A rehabilitation intervention to promote physical recovery following intensive care: a detailed description of construct development, rationale and content together with proposed taxonomy to capture processes in a randomised controlled trial
- Equal contributors
1 Lothian University Hospitals Division, 51 Little France Crescent, Old Dalkeith Road, Edinburgh EH16 4SA, UK
2 Edinburgh Critical Care Research group, Edinburgh University and NHS Lothian, Chancellors Building, 49 Little France Crescent, Old Dalkeith Road, Edinburgh EH16 4SB, UK
3 Interdisciplinary Social Science in Health/Nursing Studies, University of Edinburgh, Medical School, Teviot Place (Doorway 6), Edinburgh EH8 9AG, UK
4 School of Nursing and Midwifery, University of Dundee, City Campus, 11 Airlie Place, Dundee DD1 4HJ, UK
5 NHS Tayside, Perth Royal Infirmary, Perth PH1 1NX, UK
6 Imperial College Healthcare NHS Trust, The Bays, South Wharf Road, St Mary’s Hospital, London W2 1NY, UK
7 Centre for Population Health Sciences, University of Edinburgh, Medical School, Teviot Place, Edinburgh EH8 9AG, UK
8 Centre for Inflammation Research, Queens Medical Research Institute, 47 Little France Crescent, Old Dalkeith Road, Edinburgh, EH16 4TJ, UK
Trials 2014, 15:38 doi:10.1186/1745-6215-15-38Published: 29 January 2014
Increasing numbers of patients are surviving critical illness, but survival may be associated with a constellation of physical and psychological sequelae that can cause ongoing disability and reduced health-related quality of life. Limited evidence currently exists to guide the optimum structure, timing, and content of rehabilitation programmes. There is a need to both develop and evaluate interventions to support and expedite recovery during the post-ICU discharge period. This paper describes the construct development for a complex rehabilitation intervention intended to promote physical recovery following critical illness. The intervention is currently being evaluated in a randomised trial (ISRCTN09412438; funder Chief Scientists Office, Scotland).

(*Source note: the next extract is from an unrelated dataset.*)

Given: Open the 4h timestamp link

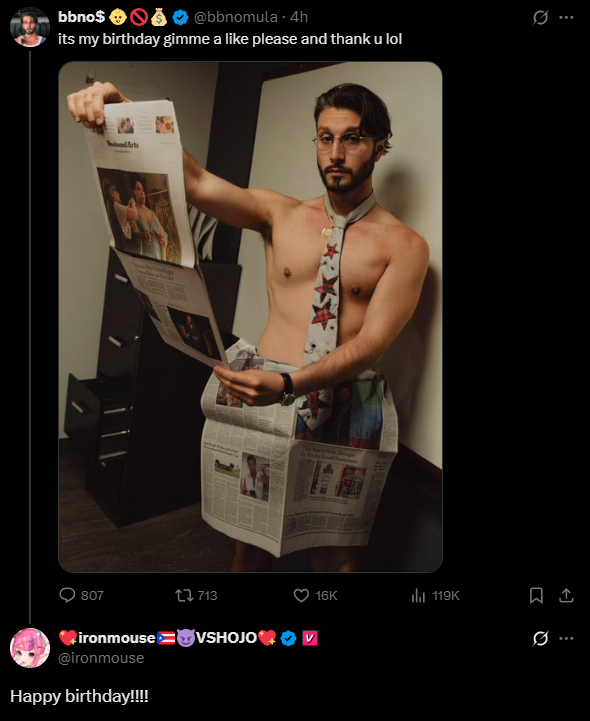Looking at the screenshot, I should click(299, 17).
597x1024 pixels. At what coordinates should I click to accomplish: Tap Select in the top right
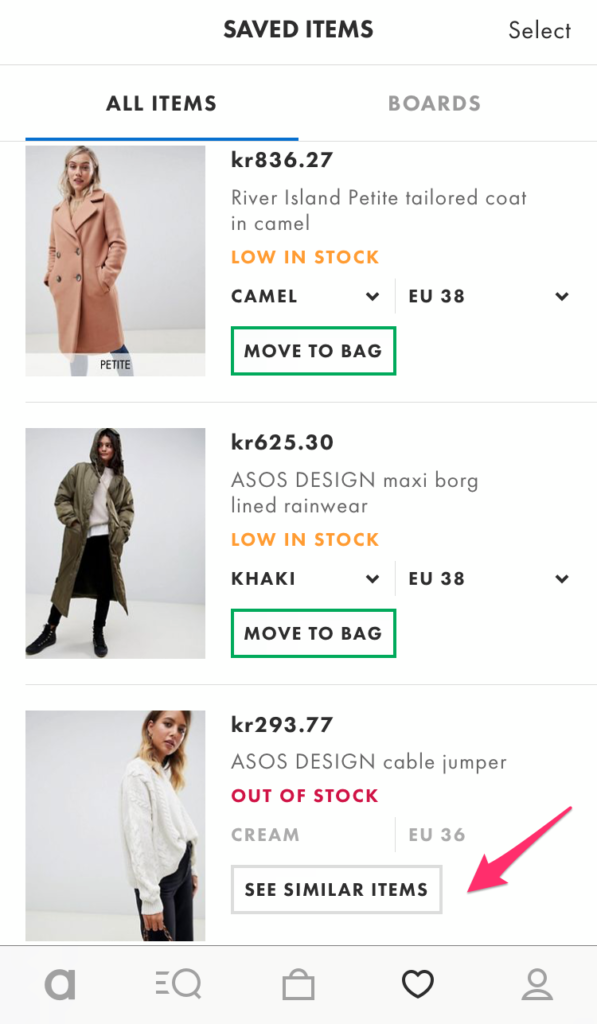tap(539, 31)
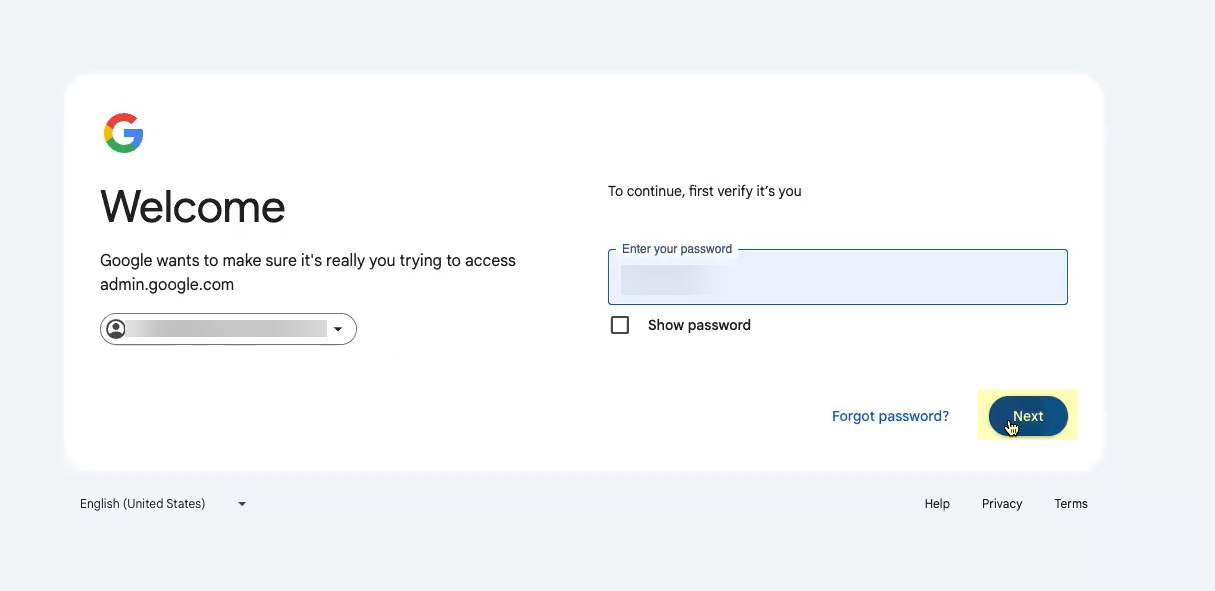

The intervention was developed using the Medical Research Council (MRC) framework for developing complex healthcare interventions. We ensured representation from a wide variety of stakeholders including content experts from multiple specialties, methodologists, and patient representation. The intervention construct was initially based on literature review, local observational and audit work, qualitative studies with ICU survivors, and brainstorming activities. Iterative refinement was aided by the publication of a National Institute for Health and Care Excellence guideline (No. 83), publicly available patient stories (Healthtalkonline), a stakeholder event in collaboration with the James Lind Alliance, and local piloting. Modelling and further work involved a feasibility trial and development of a novel generic rehabilitation assistant (GRA) role. Several rounds of external peer review during successive funding applications also contributed to development.
The final construct for the complex intervention involved a dedicated GRA trained to pre-defined competencies across multiple rehabilitation domains (physiotherapy, dietetics, occupational therapy, and speech/language therapy), with specific training in post-critical illness issues. The intervention was from ICU discharge to 3 months post-discharge, including inpatient and post-hospital discharge elements. Clear strategies to provide information to patients/families were included. A detailed taxonomy was developed to define and describe the processes undertaken, and capture them during the trial. The detailed process measure description, together with a range of patient, health service, and economic outcomes were successfully mapped on to the modified CONSORT recommendations for reporting non-pharmacologic trial interventions.
The MRC complex intervention framework was an effective guide to developing a novel post-ICU rehabilitation intervention. Combining a clearly defined new healthcare role with a detailed taxonomy of process and activity enabled the intervention to be clearly described for the purpose of trial delivery and reporting. These data will be useful when interpreting the results of the randomised trial, will increase internal and external trial validity, and help others implement the intervention if the intervention proves clinically and cost effective.